Claims of “tabloid character assassination endured in life, and now in death,” are being stated by the Michael Jackson estate after a controversial screening of a documentary titled "Leaving Neverland" at the recent Sundance Film Festival. The statement came a short twelve hours after the documentary was screened on Friday, January 25th, at the Egyptian Theater, in Park City, Utah home to the yearly event.
Directed by Dan Reed, the film presents the events described by two of Jackson’s accusors, detailing the intensely graphic acts that Wade Robson and James Safechuck claim the singer committed against them individually, including the acts that Jackson personally coached the boys to perform on him as well.
Robson states that during a dance competition he was in at age five, he met the pop icon, and by the tender age of seven, the sexual abuse began. Safechuck met Jackson when he was cast for Jackson’s Pepsi commercial, and claims the abuse began within a few months of what became a close friendship.

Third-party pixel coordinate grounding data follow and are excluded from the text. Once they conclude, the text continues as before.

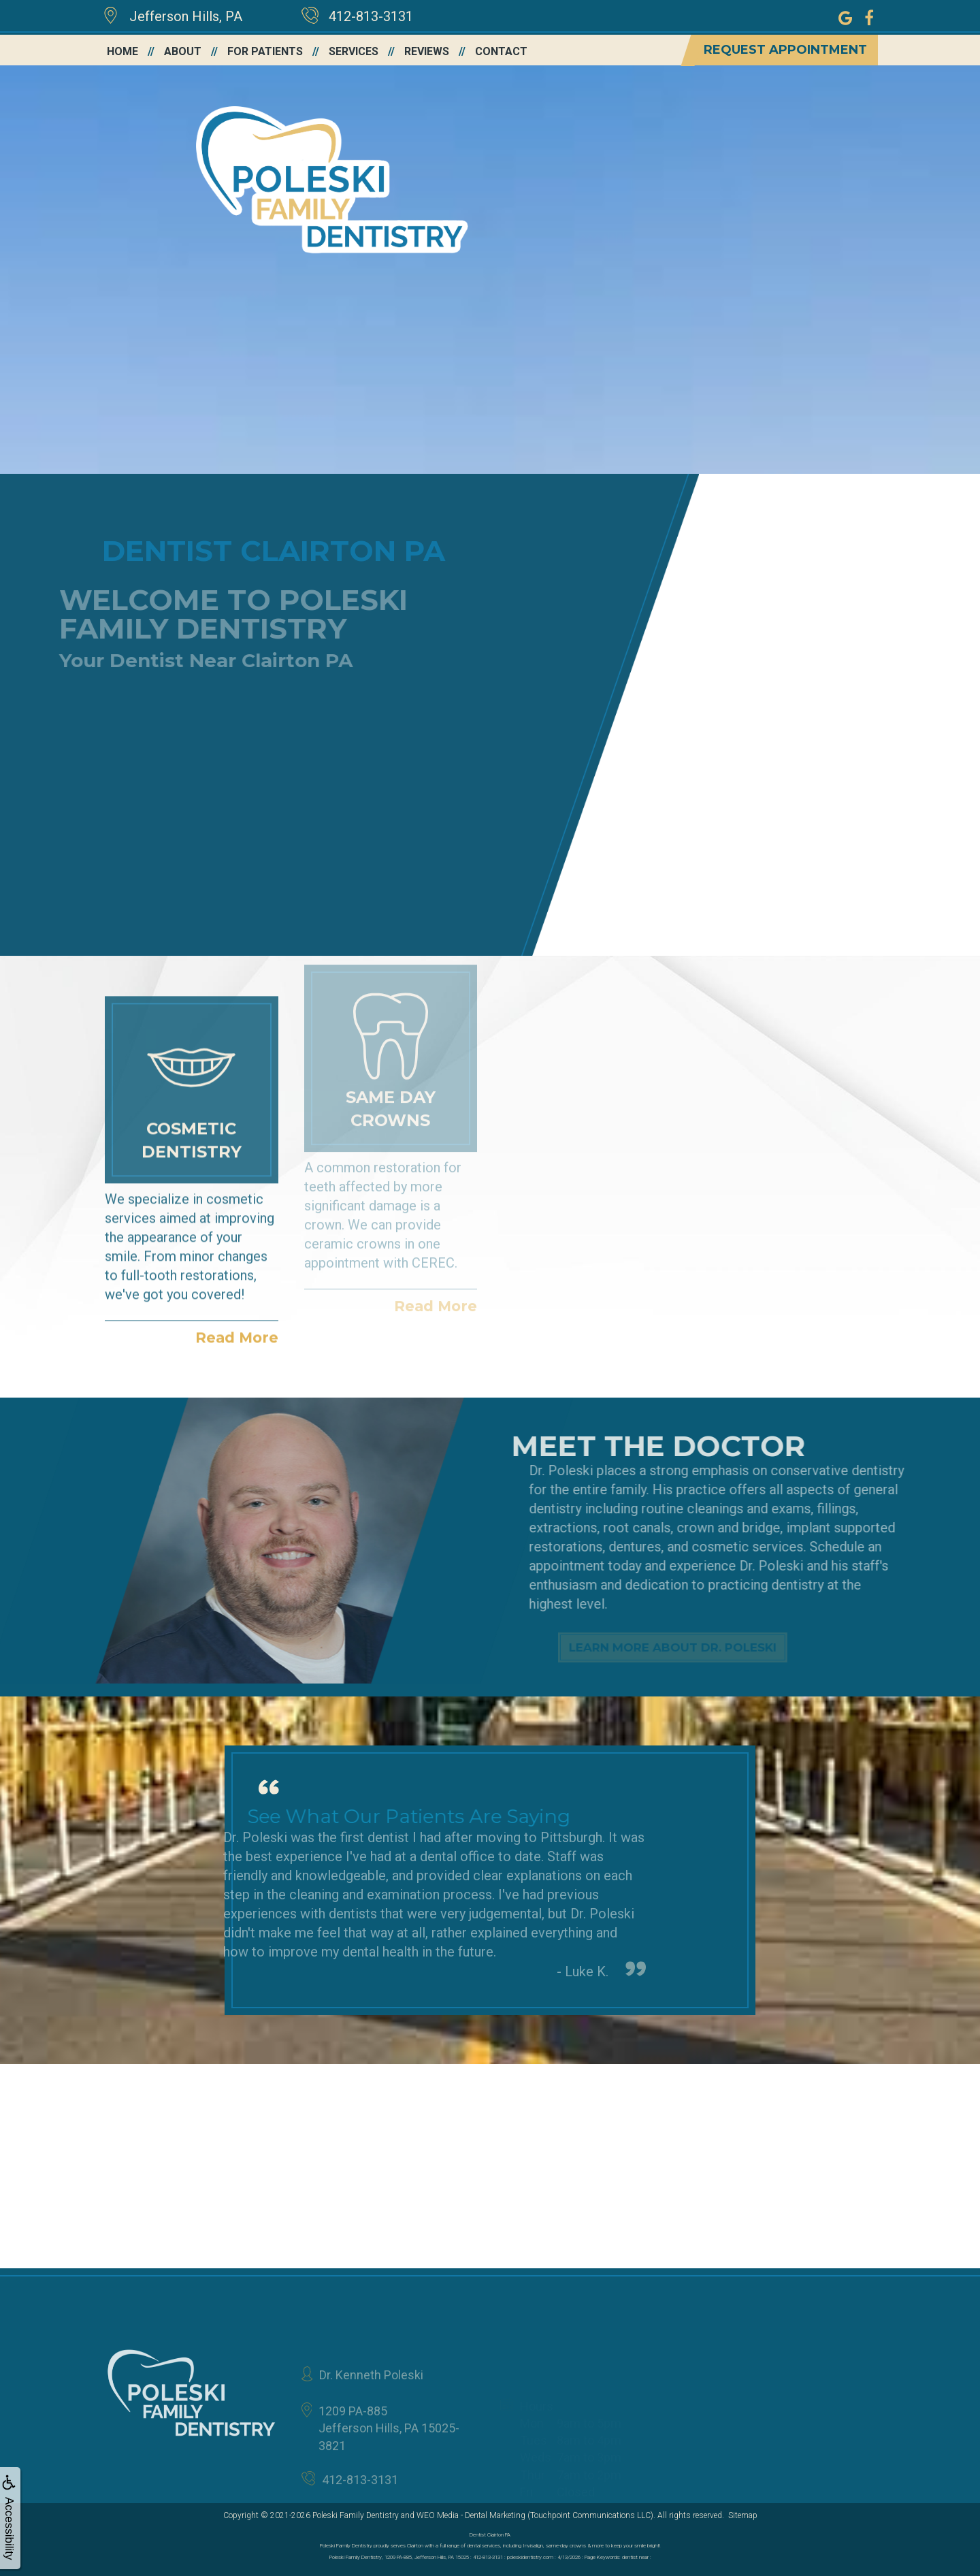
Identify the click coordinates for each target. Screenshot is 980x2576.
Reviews (426, 51)
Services (353, 51)
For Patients (265, 51)
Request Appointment (785, 49)
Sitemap (742, 2515)
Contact (501, 51)
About (182, 51)
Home (122, 51)
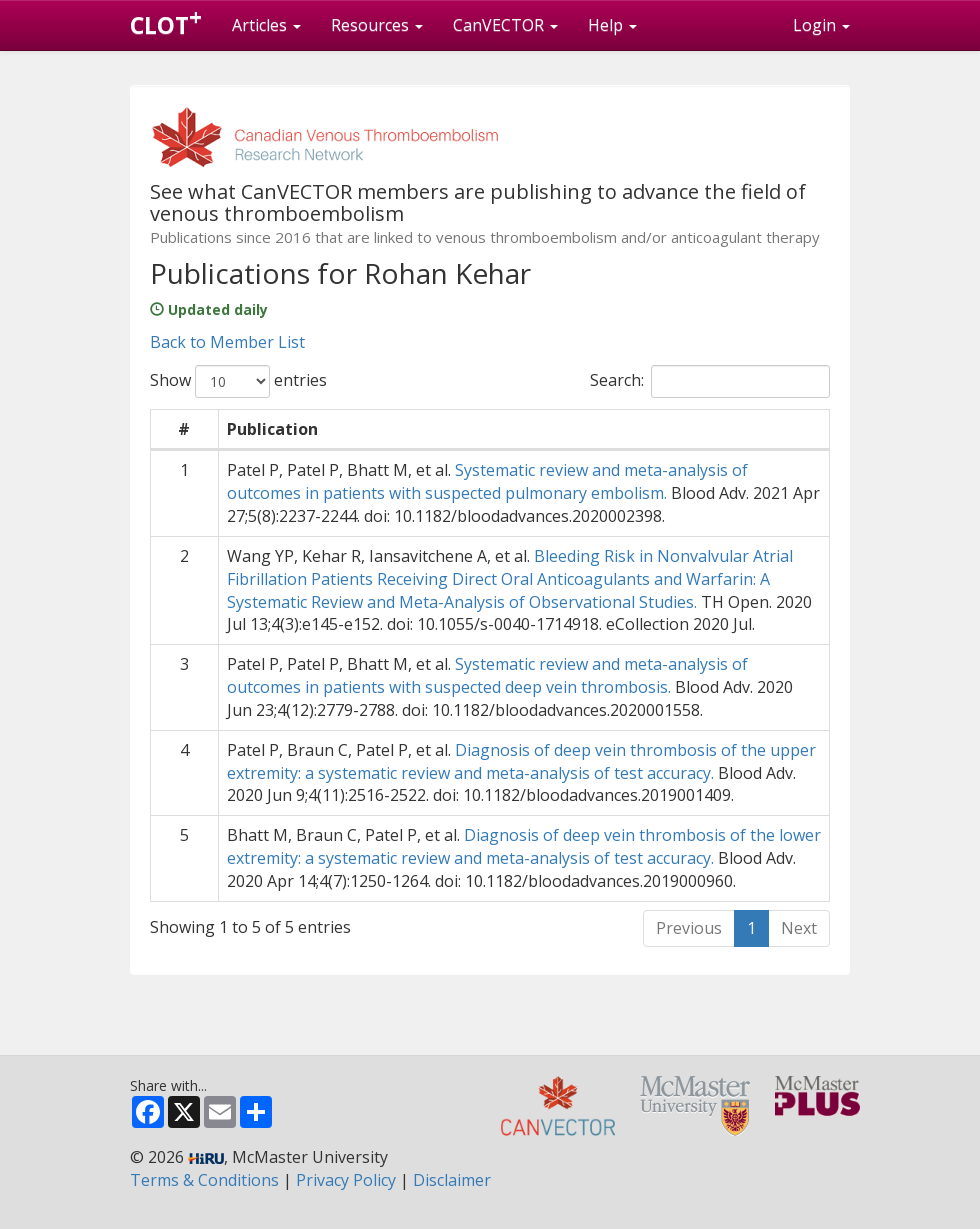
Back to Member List (227, 342)
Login (821, 25)
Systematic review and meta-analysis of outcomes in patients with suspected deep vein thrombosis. (487, 675)
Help (612, 25)
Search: (710, 381)
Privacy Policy (346, 1180)
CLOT (166, 21)
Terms (204, 1180)
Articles (266, 25)
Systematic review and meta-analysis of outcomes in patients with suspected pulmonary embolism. (487, 481)
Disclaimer (452, 1180)
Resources (377, 25)
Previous (689, 928)
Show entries (238, 381)
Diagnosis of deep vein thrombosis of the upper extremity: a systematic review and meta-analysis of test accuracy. (521, 761)
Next (799, 928)
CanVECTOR (505, 25)
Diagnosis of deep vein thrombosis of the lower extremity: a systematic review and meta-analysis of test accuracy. (524, 846)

Jackson, who passed in June of 2009, continually denied any claims brought up about wrongdoing, staunchly stating he would never do anything to hurt a child. As fate would have it, in May 2013 Robson filed a lawsuit claiming long term sexual abuse by Jackson. However, in 2003, ten years prior, Robson appeared in defense of Jackson, stating he had never been abused, taking the same stand along with actors Macauley Culkin and Corey Feldman, who also defended Jackson and denied any such actions involving them.
In an official statement issued by the estate of Michael Jackson: “Leaving Neverland isn’t a documentary, but is the kind of tabloid character assassination Michael Jackson endure in life and now in death. The film takes uncorroborated allegations that supposedly happened twenty years ago and treats them as fact.”
Saying that the documentary received strong reactions, spanning the spectrum, would be an understatement. However, it is being said that when the screening ended, the film received a roaring standing ovation. According to the Hollywood Reporter, there was also a small group of protestor’s lined up outside the theater, holding signs blazing with the words “seek truth” and “innocent.”
There were reports that health-care professionals were on hand after the screening, in case any audience members were profoundly affected by the intensely graphic descriptions presented about the claimed incidents with Jackson.
The documentary is set to air on HBO spring of 2019.
So, what’s the verdict—you decide.
Is this documentary just a means to further smear both Jackson’s name and legacy?